As part of this year's European Heritage Days on September 19 and 20, the Collège de France is staging an exhibition entitled "The Dialogue of Civilizations", where the general public can discover rare and precious objects collected over the centuries by professors and researchers at the Collège de France, and housed in the libraries and research laboratories that make up the Institute of Civilizations.

Three exceptional objects are particularly noteworthy in this exhibition:

The Sannô matsuri scroll: this 17th-century Japanese silk painting depicts a procession from the shrine to the town of Otsû, on the occasion of the "Festival of the King of the Mountain"; highly colorful, the painting teems with characters and details, providing an excellent, almost candid illustration of daily life in pre-modern Japan. Extremely fragile, this 7m-long scroll will be unrolled for the first and last time before being digitized.

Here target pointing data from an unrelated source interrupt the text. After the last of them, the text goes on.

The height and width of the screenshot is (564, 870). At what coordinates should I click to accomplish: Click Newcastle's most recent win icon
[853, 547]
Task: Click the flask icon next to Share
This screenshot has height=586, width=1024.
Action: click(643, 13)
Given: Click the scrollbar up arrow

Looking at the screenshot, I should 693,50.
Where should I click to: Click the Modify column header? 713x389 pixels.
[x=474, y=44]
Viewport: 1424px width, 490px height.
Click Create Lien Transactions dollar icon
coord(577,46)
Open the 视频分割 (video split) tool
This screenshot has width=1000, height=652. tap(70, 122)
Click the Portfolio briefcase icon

The 3-D model created by Claude Lévi Strauss himself, as part of his work on the structural analysis of myths, to account for the contrasts between the myths of three neighboring Amerindian tribes. He later reduced it to a diagram in one of his books. Preserved at the Claude Lévi Strauss Anthropology Laboratory, this model is an exceptional testimony to the great anthropologist's thinking.

Glass plates featuring photographs of Palmyra, Syria, late 19th-early 20th century. Illustrating the diversity of the heritage collections held in the Collège de France libraries, these plates were produced during the first excavation campaigns led by Ernest Renan in this region, in the2nd half of the 19th century. At the time, they were used to publicize discoveries, and are now a valuable source of information on inaccessible archaeological areas.

The exhibition also features a scale model and visuals of the real estate project for the future Institut des Civilisations that the Collège de France is developing at 52 rue du Cardinal Lemoine, and whose architectural design has been entrusted to the Jacques Moussafir agency.